REQUIRED WORK – Produce an exact copy of all records below.

DATA SUPPLIED –
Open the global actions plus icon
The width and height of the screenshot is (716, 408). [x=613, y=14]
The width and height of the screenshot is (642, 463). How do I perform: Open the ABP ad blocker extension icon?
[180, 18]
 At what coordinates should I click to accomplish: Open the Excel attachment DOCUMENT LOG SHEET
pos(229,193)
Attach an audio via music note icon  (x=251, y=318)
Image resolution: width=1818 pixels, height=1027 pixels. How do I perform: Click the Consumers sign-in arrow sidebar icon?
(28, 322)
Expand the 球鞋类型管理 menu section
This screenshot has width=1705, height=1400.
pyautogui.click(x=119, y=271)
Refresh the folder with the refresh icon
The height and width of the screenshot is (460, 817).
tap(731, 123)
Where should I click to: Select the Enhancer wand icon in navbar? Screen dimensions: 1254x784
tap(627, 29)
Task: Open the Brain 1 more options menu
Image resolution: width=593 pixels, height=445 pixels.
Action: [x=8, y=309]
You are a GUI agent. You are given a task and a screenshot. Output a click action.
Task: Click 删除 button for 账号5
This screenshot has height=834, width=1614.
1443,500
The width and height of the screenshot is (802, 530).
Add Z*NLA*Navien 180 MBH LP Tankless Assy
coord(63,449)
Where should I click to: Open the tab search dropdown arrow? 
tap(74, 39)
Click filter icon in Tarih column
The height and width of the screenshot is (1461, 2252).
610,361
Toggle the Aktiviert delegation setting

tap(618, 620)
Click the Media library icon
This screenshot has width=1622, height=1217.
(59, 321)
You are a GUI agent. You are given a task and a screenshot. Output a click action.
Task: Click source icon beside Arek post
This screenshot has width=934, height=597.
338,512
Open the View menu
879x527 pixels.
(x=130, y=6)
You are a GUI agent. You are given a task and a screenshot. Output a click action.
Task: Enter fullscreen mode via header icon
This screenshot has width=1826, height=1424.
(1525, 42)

SOLUTION FOR THIS EXERCISE –
Open the global actions plus icon
The width and height of the screenshot is (716, 408). [x=613, y=14]
The width and height of the screenshot is (642, 463). How do I perform: Open the ABP ad blocker extension icon?
[180, 18]
 At what coordinates should I click to accomplish: Open the Excel attachment DOCUMENT LOG SHEET
pos(229,193)
Attach an audio via music note icon  (x=251, y=318)
Image resolution: width=1818 pixels, height=1027 pixels. How do I perform: Click the Consumers sign-in arrow sidebar icon?
(28, 322)
Expand the 球鞋类型管理 menu section
This screenshot has width=1705, height=1400.
pyautogui.click(x=119, y=271)
Refresh the folder with the refresh icon
The height and width of the screenshot is (460, 817).
tap(731, 123)
Where should I click to: Select the Enhancer wand icon in navbar? Screen dimensions: 1254x784
tap(627, 29)
Task: Open the Brain 1 more options menu
Image resolution: width=593 pixels, height=445 pixels.
Action: [x=8, y=309]
You are a GUI agent. You are given a task and a screenshot. Output a click action.
Task: Click 删除 button for 账号5
This screenshot has height=834, width=1614.
1443,500
The width and height of the screenshot is (802, 530).
Add Z*NLA*Navien 180 MBH LP Tankless Assy
coord(63,449)
Where should I click to: Open the tab search dropdown arrow? 
tap(74, 39)
Click filter icon in Tarih column
The height and width of the screenshot is (1461, 2252).
610,361
Toggle the Aktiviert delegation setting

tap(618, 620)
Click the Media library icon
This screenshot has width=1622, height=1217.
(59, 321)
You are a GUI agent. You are given a task and a screenshot. Output a click action.
Task: Click source icon beside Arek post
This screenshot has width=934, height=597.
338,512
Open the View menu
879x527 pixels.
(x=130, y=6)
You are a GUI agent. You are given a task and a screenshot. Output a click action.
Task: Enter fullscreen mode via header icon
This screenshot has width=1826, height=1424.
(1525, 42)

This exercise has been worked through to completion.